Commissioner Stephen Pruitt said the report indicates that Kentucky still has “some serious work ahead of us” to ensure all students are prepared for the next level.

The state benchmarks represent the minimum scores that guarantee students entry into corresponding credit-bearing courses at Kentucky colleges and universities without the need for developmental education or supplemental courses. (ACT also has its own College Readiness Benchmarks, which are different than Kentucky’s benchmarks, and represent the minimum score needed on an ACT subject-area test to indicate a 50 percent chance of obtaining a B or higher or about a 75 percent chance of obtaining a C or higher in credit-bearing college courses.) 

Nationally, overall achievement – both the average ACT Composite Score and the percentage of students meeting ACT College Readiness Benchmarks – rose slightly in 2017, an increase ACT officials attributed largely to the reduced number of states administering the ACT to all students as compared to last year.

In the past five years, Kentucky public school graduates have registered slight ups and downs in scores from year to year with nearly every subject up overall since 2014.

“This year’s results are mixed,” said Education Commissioner Stephen Pruitt. “As we look to the future, we must recommit ourselves to take each and every student to higher achievement levels.” 

For the past few years, ACT has included scores for students receiving extended-time accommodations in its summary reporting. These students typically register lower test scores than students who do not receive additional time to take the test. Eight percent of Kentucky test-takers receive ACT-approved accommodations as compared with 5 percent of students nationally. 
Composite scores for various groups of public school graduates are up from where they were several years ago, but the numbers illustrate that achievement gaps persist.

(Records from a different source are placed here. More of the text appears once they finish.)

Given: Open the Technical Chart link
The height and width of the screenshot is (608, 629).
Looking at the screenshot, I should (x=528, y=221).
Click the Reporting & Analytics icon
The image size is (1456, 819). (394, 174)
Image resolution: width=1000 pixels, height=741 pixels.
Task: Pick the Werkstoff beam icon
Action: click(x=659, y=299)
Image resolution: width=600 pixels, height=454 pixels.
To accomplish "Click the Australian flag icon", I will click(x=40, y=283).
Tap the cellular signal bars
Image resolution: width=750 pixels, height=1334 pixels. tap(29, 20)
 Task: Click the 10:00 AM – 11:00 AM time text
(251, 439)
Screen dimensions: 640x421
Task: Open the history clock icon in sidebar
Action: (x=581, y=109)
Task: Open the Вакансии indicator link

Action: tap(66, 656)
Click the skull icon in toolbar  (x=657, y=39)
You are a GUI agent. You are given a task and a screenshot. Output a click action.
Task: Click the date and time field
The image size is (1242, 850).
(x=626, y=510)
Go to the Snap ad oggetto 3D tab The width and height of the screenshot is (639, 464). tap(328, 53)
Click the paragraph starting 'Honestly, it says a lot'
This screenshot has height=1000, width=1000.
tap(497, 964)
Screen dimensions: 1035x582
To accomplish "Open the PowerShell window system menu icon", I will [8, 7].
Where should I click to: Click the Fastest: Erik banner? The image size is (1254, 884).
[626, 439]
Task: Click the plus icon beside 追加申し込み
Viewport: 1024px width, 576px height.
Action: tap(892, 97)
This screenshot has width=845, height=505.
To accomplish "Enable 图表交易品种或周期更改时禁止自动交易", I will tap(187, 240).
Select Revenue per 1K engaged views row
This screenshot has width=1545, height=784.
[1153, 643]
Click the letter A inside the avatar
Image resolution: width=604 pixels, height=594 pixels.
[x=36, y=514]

Pruitt said it is imperative that each student has an opportunity to graduate ready to take the next step in education or workforce training. The state is putting an emphasis on strategies to close achievement gaps and working with schools and districts to do so as well as rethink student learning and engagement in high school, he said.
“In Kentucky, we are working to move each child to higher levels of learning while also determining the root cause of achievement gaps, which we believe stem from opportunity gaps and access to rigorous, high-quality learning opportunities,” Pruitt said. “Students excel when presented with challenging and interest-driven projects or instruction. That is true for all students, both advanced and less advanced. We must make sure that low income and minority students have the same opportunities to excel as their classmates.”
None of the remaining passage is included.